Ma a differenza di questi ultimi, indeboliti negli ultimi mesi da Israele, gli Houthi “si sono rafforzati e sono ormai un membro indispensabile dell’asse”, sottolinea Thomas Juneau, professore all’Università di Ottawa.
Di conseguenza “sono diventati molto più importanti per l’Iran”, sottolinea lo specialista dello Yemen.
La lotta contro Israele e il suo alleato americano nella guerra a Gaza ha fatto guadagnare loro una rinnovata popolarità anche nello Yemen, un paese molto povero i cui 30 milioni di abitanti sono in gran parte impegnati nella causa palestinese.
Venerdì, il loro portavoce militare, Yahya Saree, ha riferito di tre nuovi attacchi contro Israele e di un quarto contro una portaerei americana nel Mar Rosso. Questi attacchi non sono stati confermati dall’esercito israeliano o americano.
Il leader dei ribelli, Abdel Malek al-Houthi, aveva avvertito il giorno prima che per fermare gli attacchi sarebbe stato necessario che Israele rispettasse l’accordo di tregua a Gaza.
“Seguiremo le fasi dell’attuazione dell’accordo e se ci sarà la minima violazione, massacro o assedio da parte di Israele, saremo pronti” a reagire, ha dichiarato in un discorso trasmesso dal canale televisivo ribelle.
Un discorso “di sfida” in cui Abdel Malek al-Houthi ha segnalato che il suo movimento avrebbe continuato a mobilitare i combattenti e a sviluppare il proprio arsenale militare in preparazione del “prossimo round di confronto”, commenta Mohammed Al-Basha, fondatore di Basha Report, un rischio società di consulenza con sede negli Stati Uniti.
– “Slancio popolare” –
Venerdì un movimento ha riunito migliaia di yemeniti nelle zone sotto il controllo degli Houthi, in particolare a Sanaa. Come ogni settimana da 15 mesi, una marea umana ha invaso il centro della capitale, tenuto con pugno di ferro dai ribelli.
“Siamo qui per celebrare la vittoria (dei palestinesi) e quella dei nostri missili e dei nostri droni che hanno costretto Israele a fermare la sua aggressione contro Gaza”, ha detto uno dei manifestanti, Zeid al-Astout.
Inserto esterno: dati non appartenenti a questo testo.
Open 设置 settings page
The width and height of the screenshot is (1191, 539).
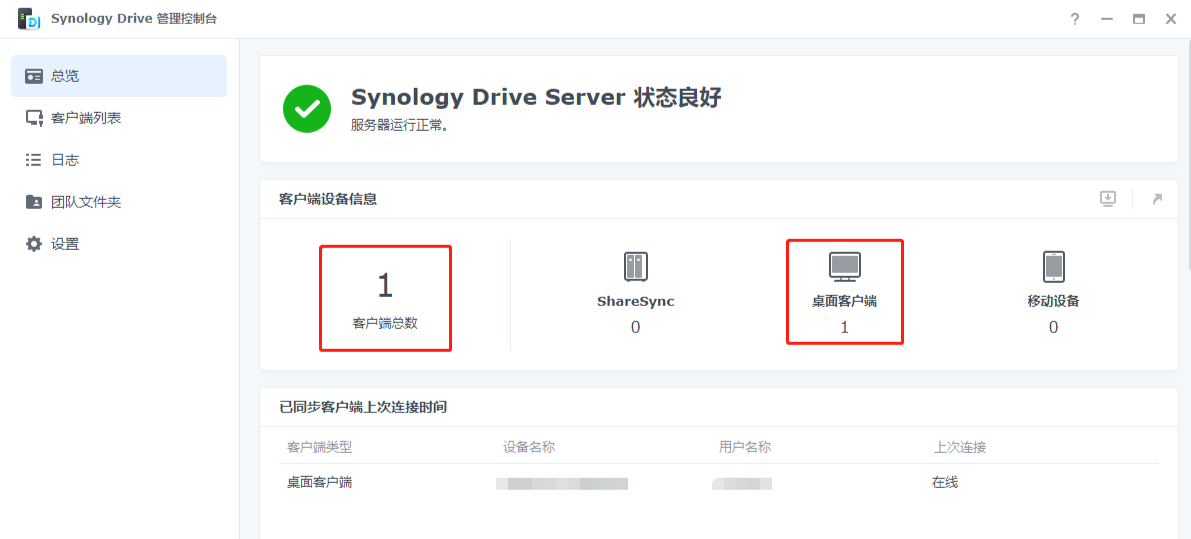pos(119,244)
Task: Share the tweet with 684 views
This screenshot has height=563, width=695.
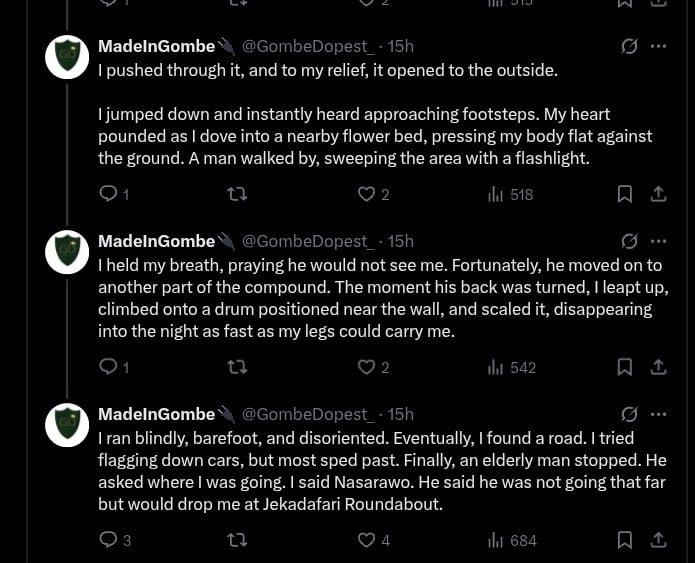Action: pos(658,540)
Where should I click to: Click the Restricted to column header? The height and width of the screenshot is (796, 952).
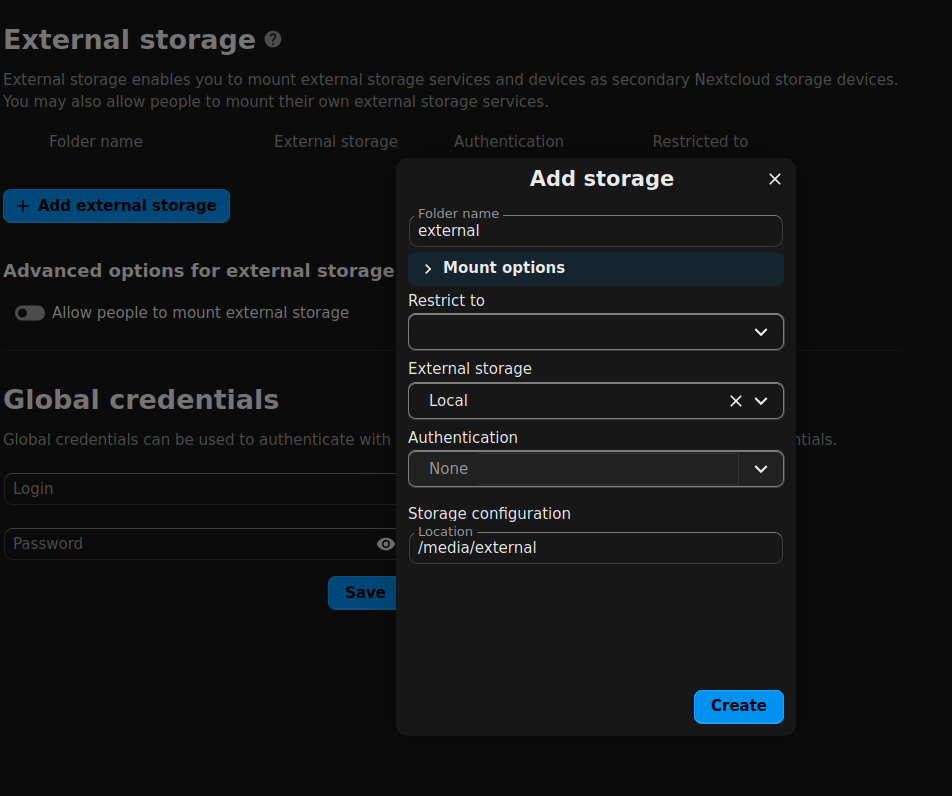click(700, 142)
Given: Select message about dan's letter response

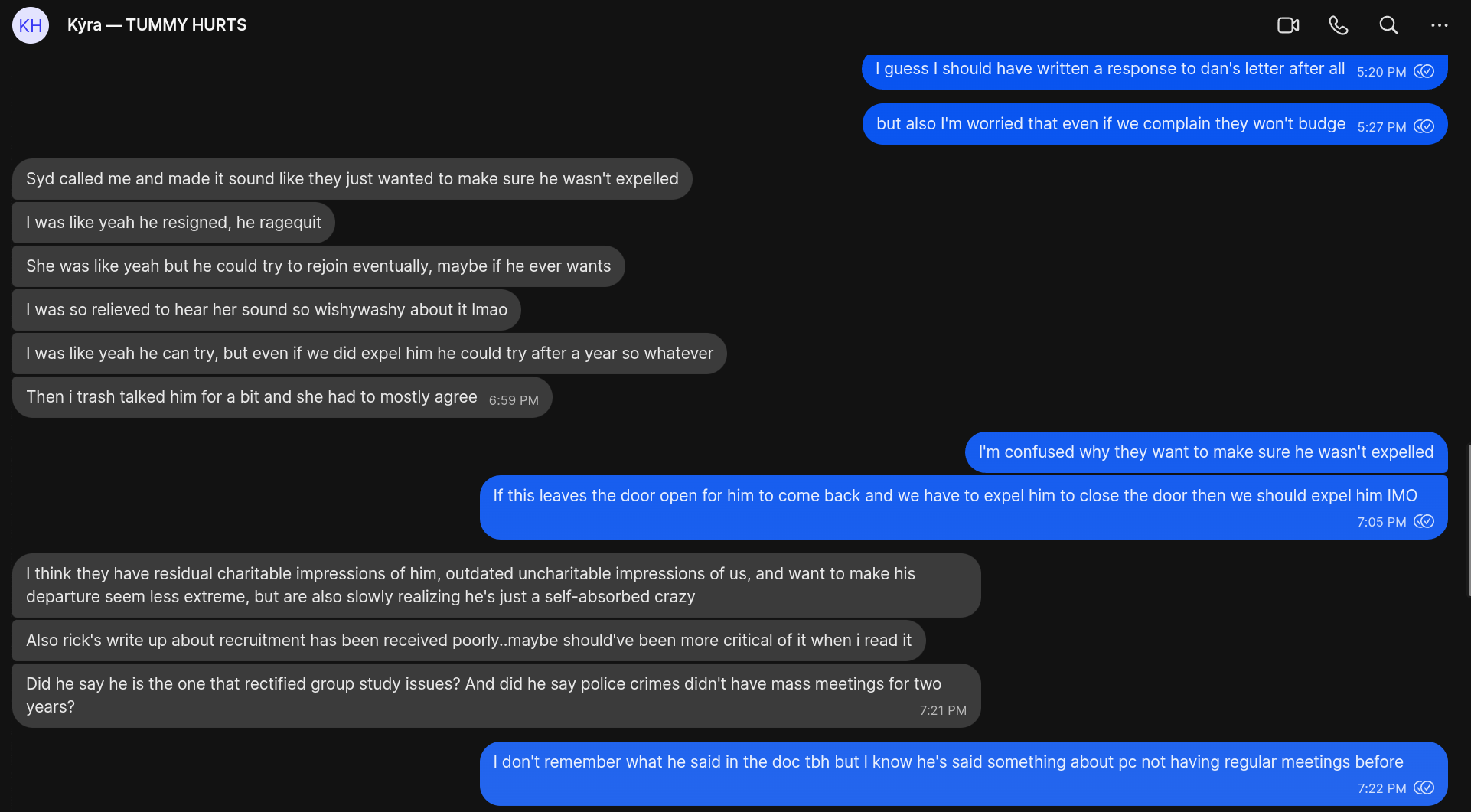Looking at the screenshot, I should [1110, 70].
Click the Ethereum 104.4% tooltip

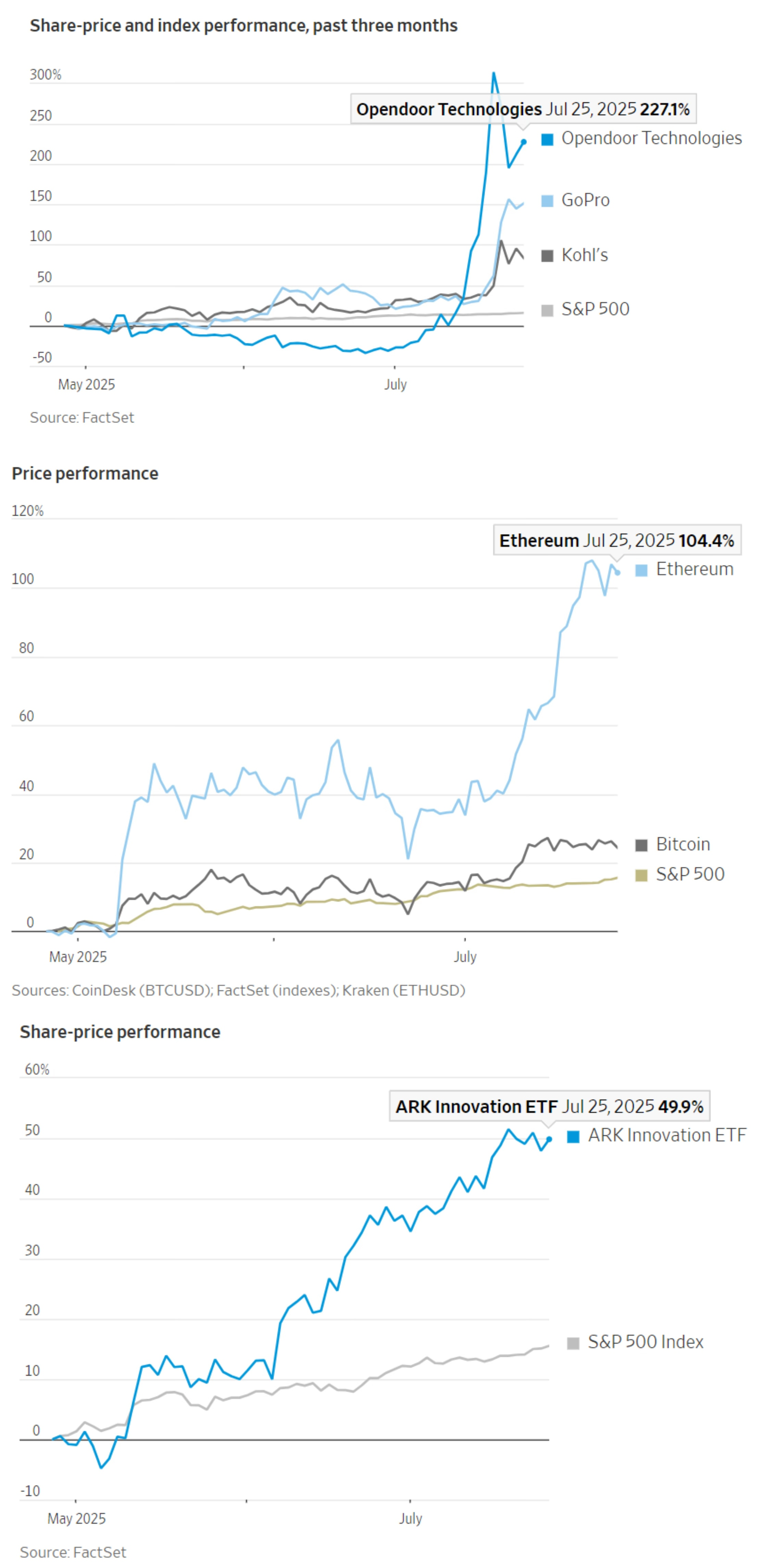click(x=617, y=540)
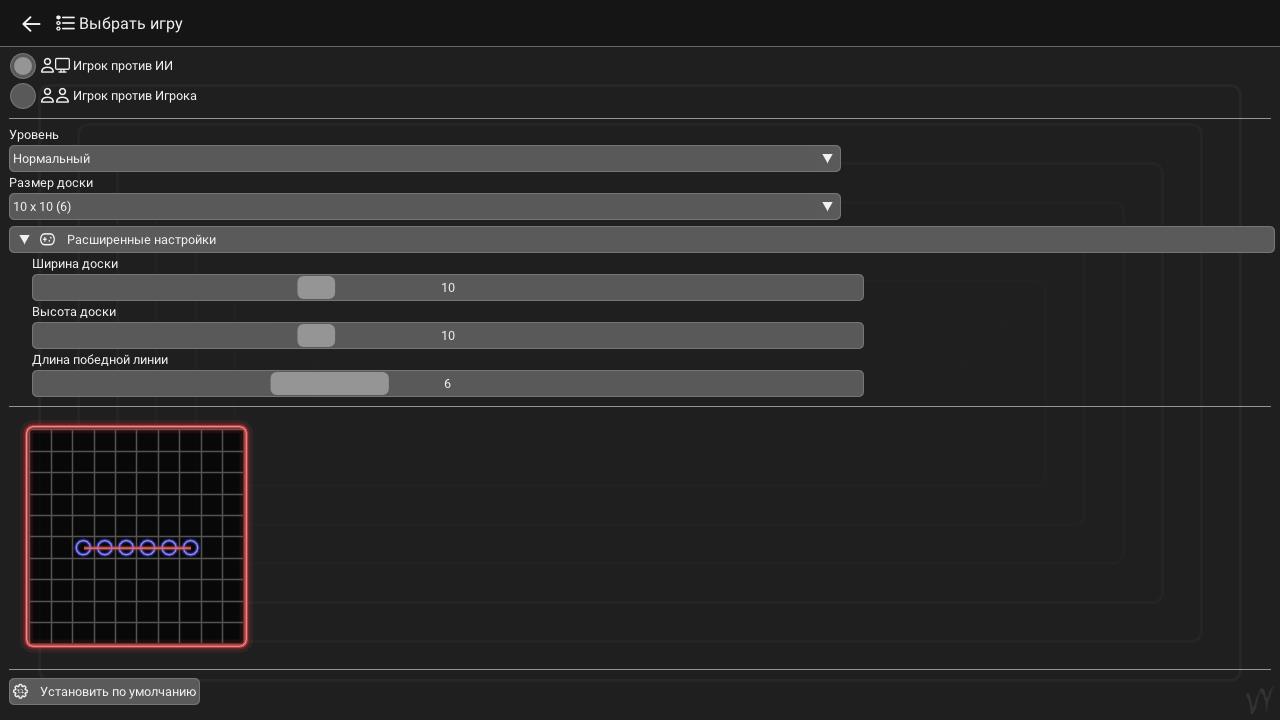Viewport: 1280px width, 720px height.
Task: Click the gamepad icon on Расширенные настройки
Action: pyautogui.click(x=47, y=240)
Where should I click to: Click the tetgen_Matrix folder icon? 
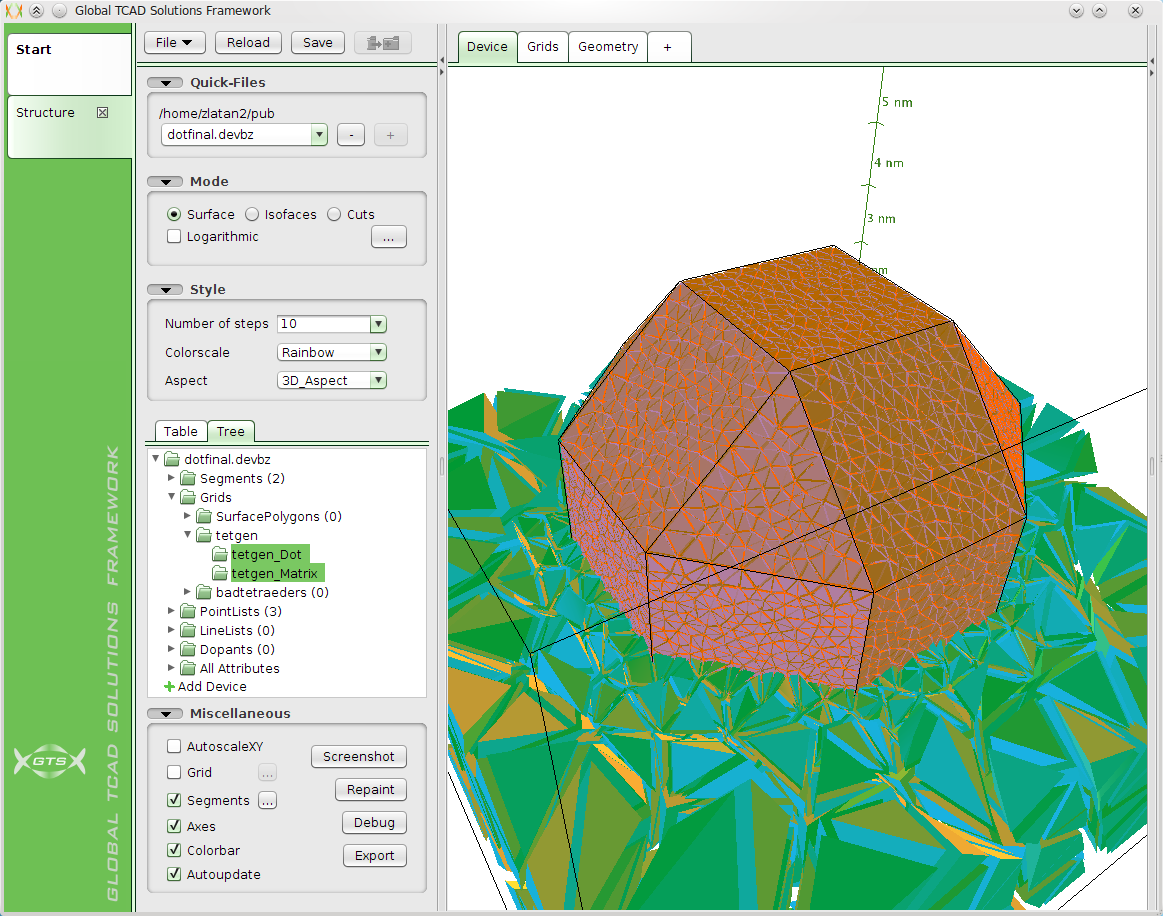[220, 574]
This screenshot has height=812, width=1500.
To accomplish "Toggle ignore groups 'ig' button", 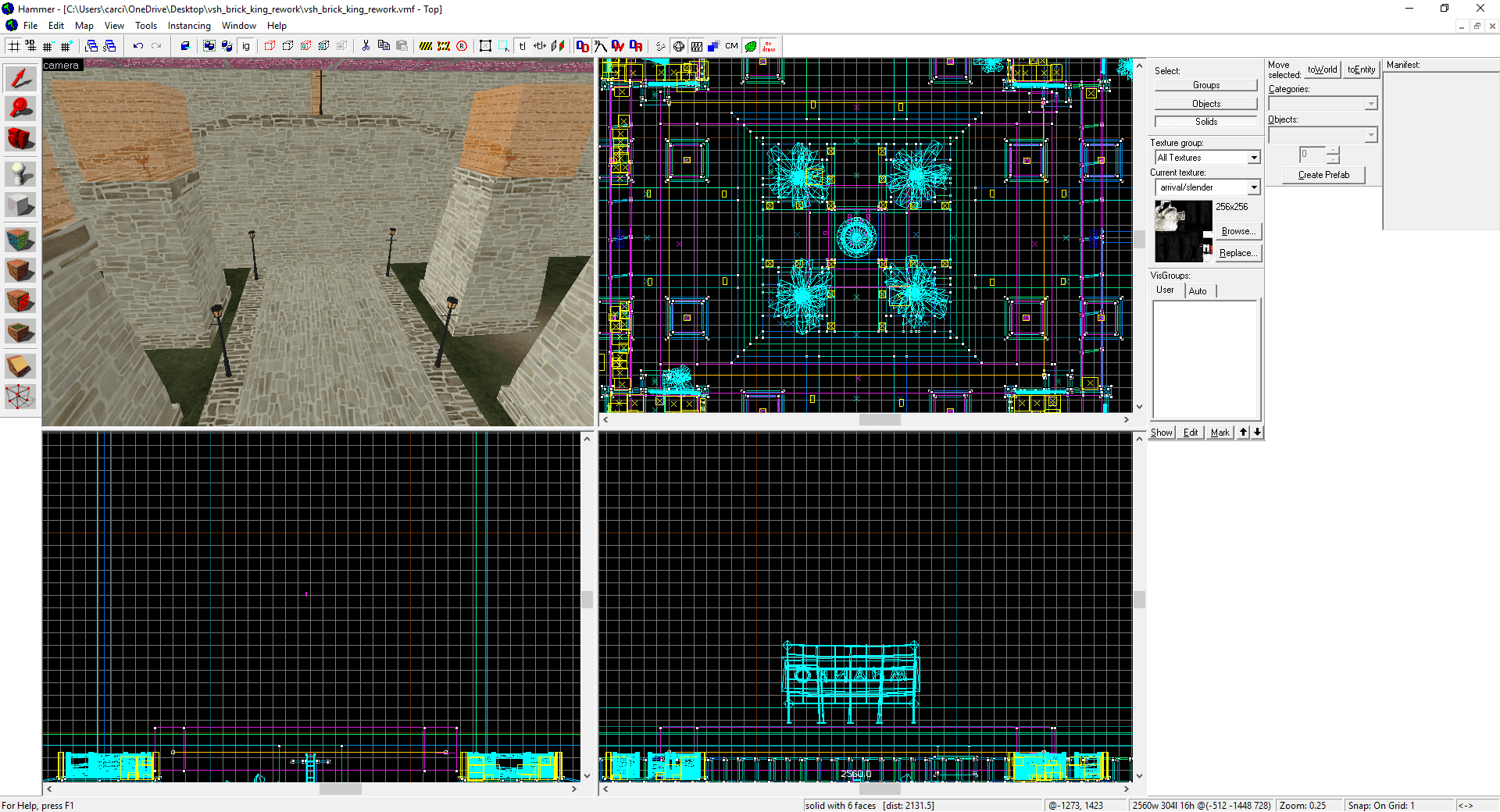I will [x=246, y=46].
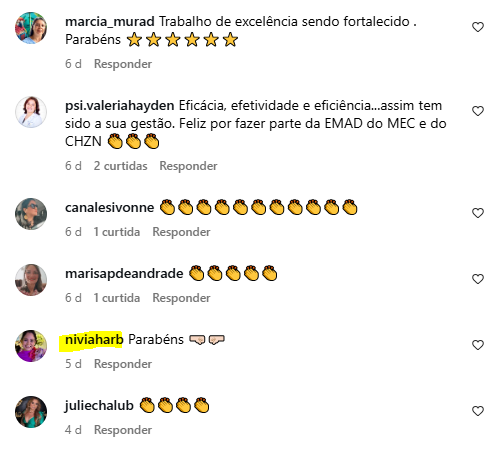View 1 curtida on canalesivonne's comment
The height and width of the screenshot is (458, 498).
tap(117, 232)
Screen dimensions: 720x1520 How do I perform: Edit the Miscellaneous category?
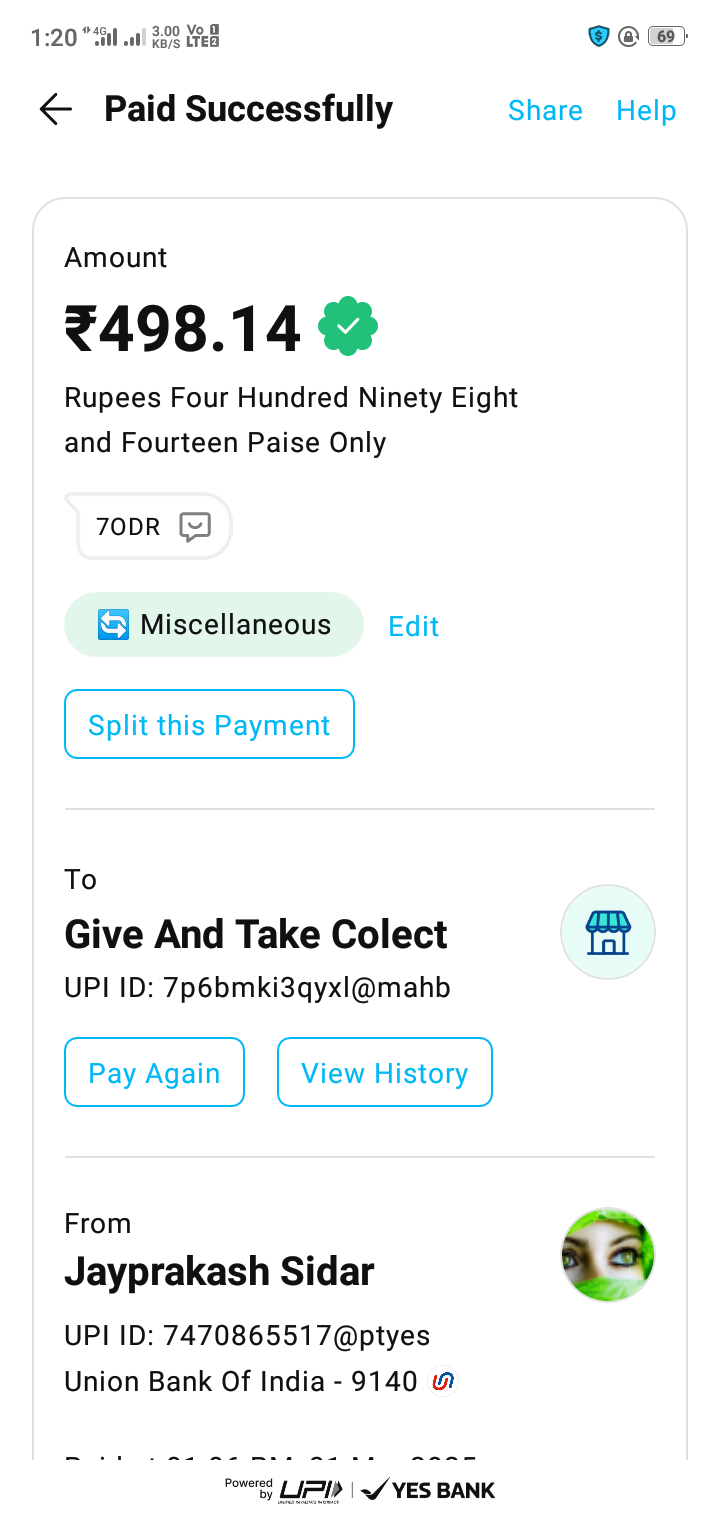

Più lontano, un sostenitore degli Houthi, Khaled al-Matri, afferma di sostenere l’accordo di tregua annunciato mercoledì. Ma “non cederemo, fino alla scomparsa dell’entità sionista, se Dio vuole”, aggiunge, prima di intonare “Morte all’America, morte a Israele”.
A Hodeida, una città nell’ovest del paese controllata anch’essa dagli Houthi, alcuni residenti sono più critici.
“Gli Houthi non hanno mai fatto nulla di positivo. Il loro sostegno a Gaza è l’unica cosa che permette loro di migliorare la propria immagine”, afferma Assem Mohammed, 36 anni.
Hanaa Abdel Rahmane, insegnante di Hodeida, teme che gli Houthi cercheranno a tutti i costi di mantenere “lo slancio popolare ottenuto grazie al loro sostegno alla Palestina”, col rischio di aggravare le rappresaglie su uno Yemen già devastato da dieci anni di guerra civile .
Secondo Thomas Juneau gli attacchi potrebbero cessare “a breve termine” dopo l’entrata in vigore della tregua prevista per domenica e lo scambio degli ostaggi detenuti a Gaza con i prigionieri palestinesi detenuti da Israele.
Ma “considerati i loro obiettivi regionali e la loro ideologia, è probabile che in seguito utilizzino nuovamente la minaccia di attacchi nel Mar Rosso per fare pressione su Israele” o sugli Stati Uniti.